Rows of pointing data
********************

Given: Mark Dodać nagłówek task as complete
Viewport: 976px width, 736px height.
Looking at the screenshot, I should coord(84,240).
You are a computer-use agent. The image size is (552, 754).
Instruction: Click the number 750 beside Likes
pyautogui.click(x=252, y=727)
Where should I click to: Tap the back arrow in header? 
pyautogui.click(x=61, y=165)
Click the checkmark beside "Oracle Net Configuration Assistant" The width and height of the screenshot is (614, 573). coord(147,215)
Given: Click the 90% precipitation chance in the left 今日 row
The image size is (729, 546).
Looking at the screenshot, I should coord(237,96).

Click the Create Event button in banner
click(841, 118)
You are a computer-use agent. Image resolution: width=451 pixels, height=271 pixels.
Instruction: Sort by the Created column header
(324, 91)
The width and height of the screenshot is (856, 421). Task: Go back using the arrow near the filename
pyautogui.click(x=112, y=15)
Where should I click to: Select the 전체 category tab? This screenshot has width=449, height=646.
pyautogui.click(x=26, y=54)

********************

* **What is needed**:
Convert every item above into a two-column CSV with the header instruction,response. Give one row per item, with its text under instruction and its answer under response, each enclosed in double quotes and with any line breaks replaced by spaces.

* **Result of the exercise**:
instruction,response
"Given: Mark Dodać nagłówek task as complete Viewport: 976px width, 736px height.","Looking at the screenshot, I should coord(84,240)."
"You are a computer-use agent. The image size is (552, 754). Instruction: Click the number 750 beside Likes","pyautogui.click(x=252, y=727)"
"Where should I click to: Tap the back arrow in header?","pyautogui.click(x=61, y=165)"
"Click the checkmark beside ""Oracle Net Configuration Assistant"" The width and height of the screenshot is (614, 573).","coord(147,215)"
"Given: Click the 90% precipitation chance in the left 今日 row The image size is (729, 546).","Looking at the screenshot, I should coord(237,96)."
"Click the Create Event button in banner","click(841, 118)"
"You are a computer-use agent. Image resolution: width=451 pixels, height=271 pixels. Instruction: Sort by the Created column header","(324, 91)"
"The width and height of the screenshot is (856, 421). Task: Go back using the arrow near the filename","pyautogui.click(x=112, y=15)"
"Where should I click to: Select the 전체 category tab? This screenshot has width=449, height=646.","pyautogui.click(x=26, y=54)"